▸ **Text**:
━━━━━━━━

Those groups have dismissed us in the past, and now they expect us to support discrimination against our children. To this we must say no. In honor of those who came before us who sacrificed so much, and on behalf of our children who have done nothing wrong to warrant discrimination, we must stand our ground and fight this prejudice. We must take our stand at the ballot box because there, the anti-Asian Establishment cannot ignore us. With your ballot in hand, focus on our children’s future, their right to dignity, their right to fairness, and their fundamental right to respect. Reject racism. Reject I-1000.
Yvonne Kinoshita Ward is past president of the Asian Bar Association of Washington and past chair of the Washington Commission on Asian Pacific American Affairs. She was twice named a Top Contributor to the Asian Community by the Northwest Asian Weekly and was awarded the Washington State Association for Justice Carl J. Maxey Award for promoting diversity in the legal profession.
sgt_doom says
I am in full agreement with the comments and wisdom of Ms. Ward, an able and cogent thinker on this convoluted subject!
We must judge carefully those in support of it: Martha Choe and Gary Locke, and by judgment I mean the lives they led, not what they say or claim.

━━━━━━━━

▸ **Stated problem 1**:
In the text about I-1000, what award did Yvonne Kinoshita Ward receive for promoting diversity in the legal profession?
The records below are unrelated to the text about I-1000.

━━━━━━━━

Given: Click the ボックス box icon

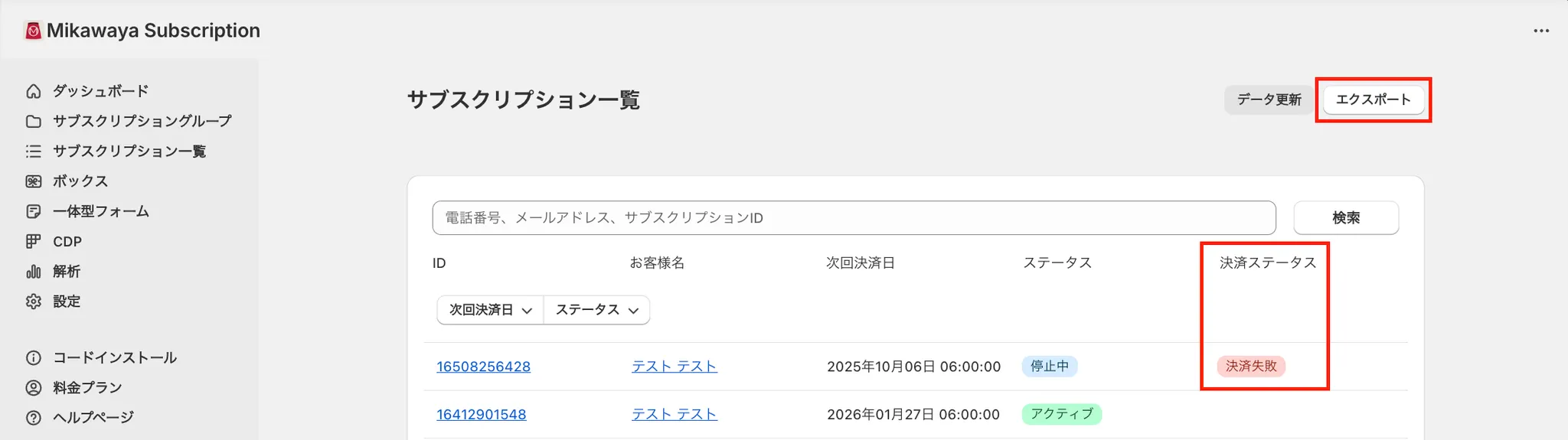Looking at the screenshot, I should coord(34,181).
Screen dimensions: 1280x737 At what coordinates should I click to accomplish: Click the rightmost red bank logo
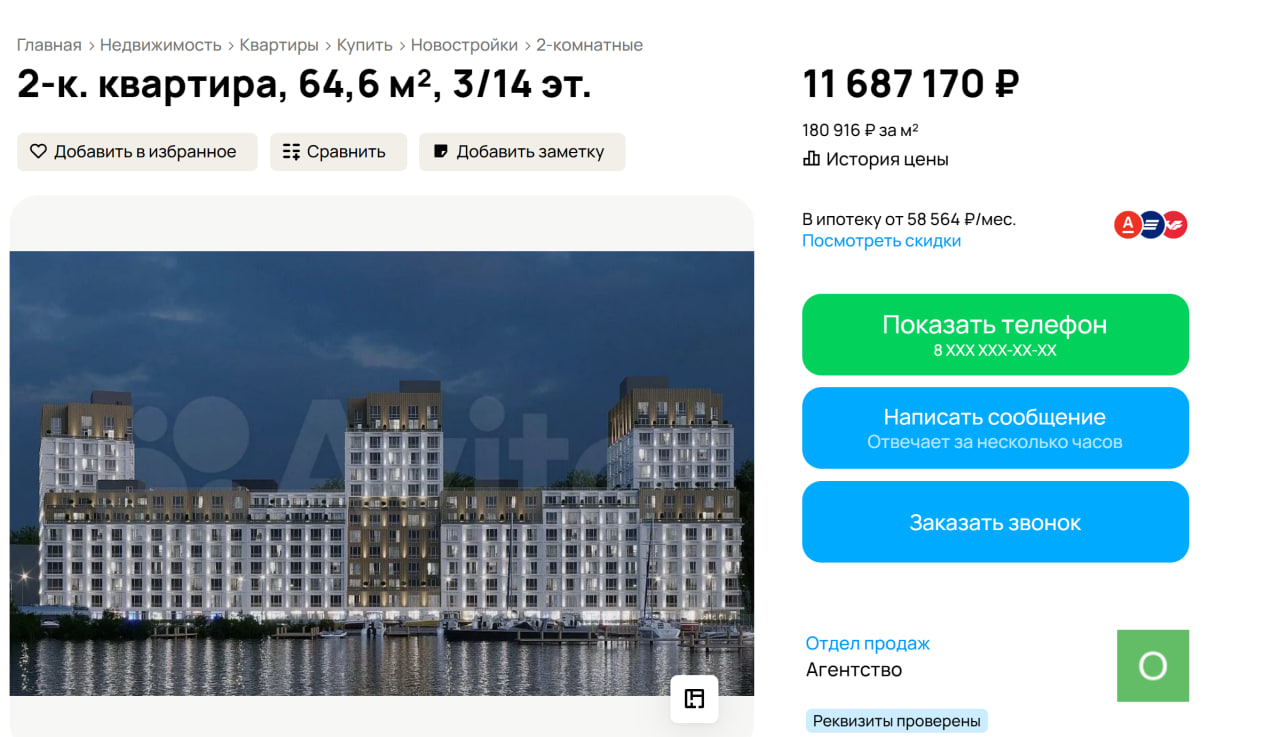pos(1175,225)
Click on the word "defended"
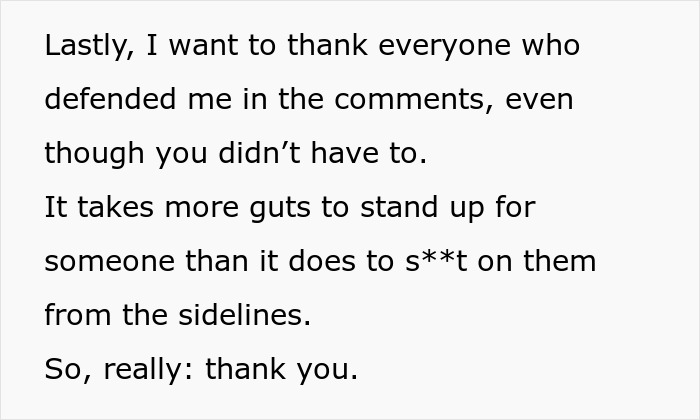Image resolution: width=700 pixels, height=420 pixels. tap(103, 101)
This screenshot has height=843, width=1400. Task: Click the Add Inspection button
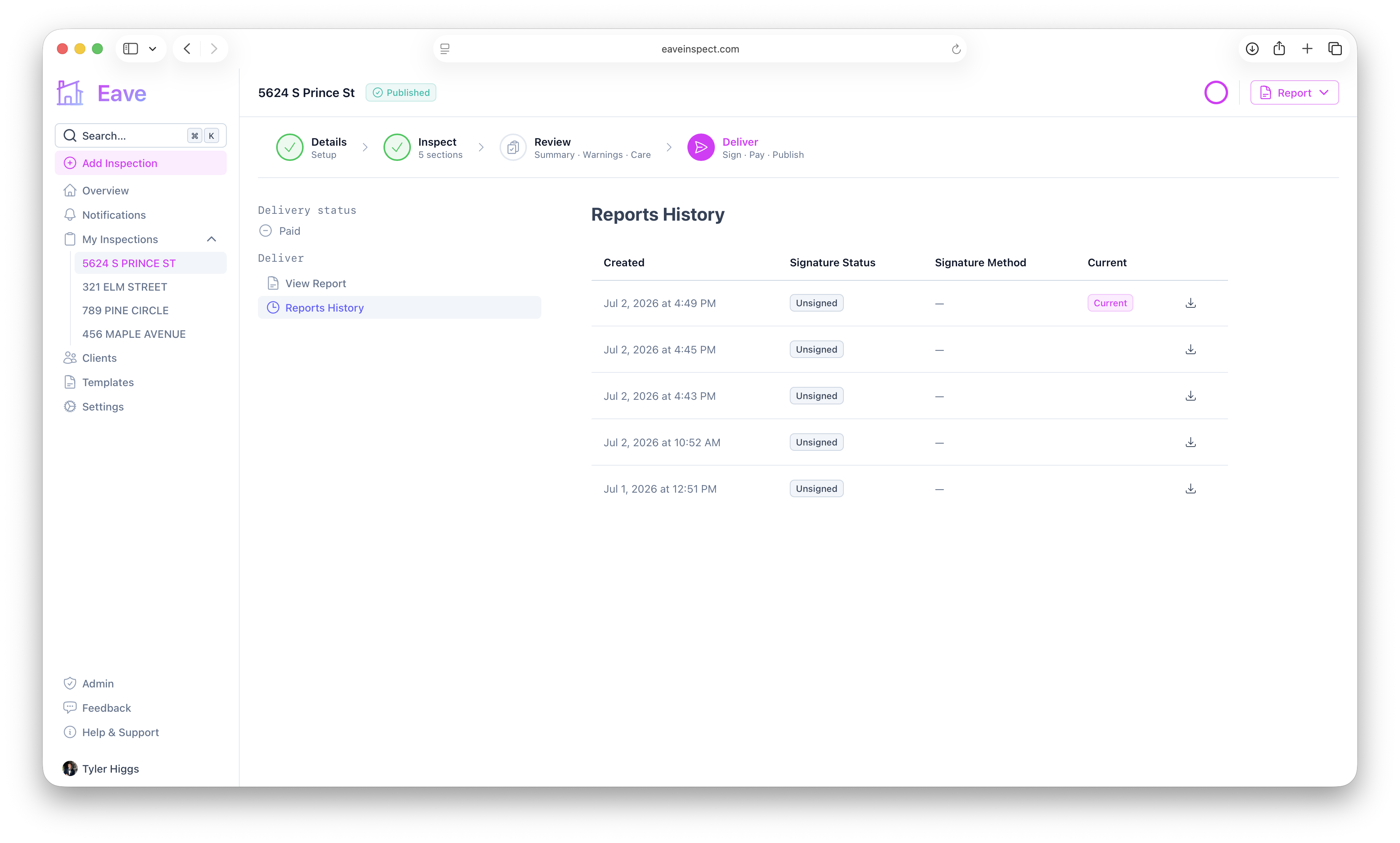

━━━━━━━━

▸ **Stated problem 2**:
Return each line of the records that contains the word "Click". Case counts.

▸ **Exercise answer 1**:
She received the Washington State Association for Justice Carl J. Maxey Award.

▸ **Exercise answer 2**:
Given: Click the ボックス box icon
Screen dimensions: 1280x737 At what coordinates should I click to accomplish: Click the rightmost red bank logo
Click on the word "defended"
This screenshot has height=843, width=1400. Task: Click the Add Inspection button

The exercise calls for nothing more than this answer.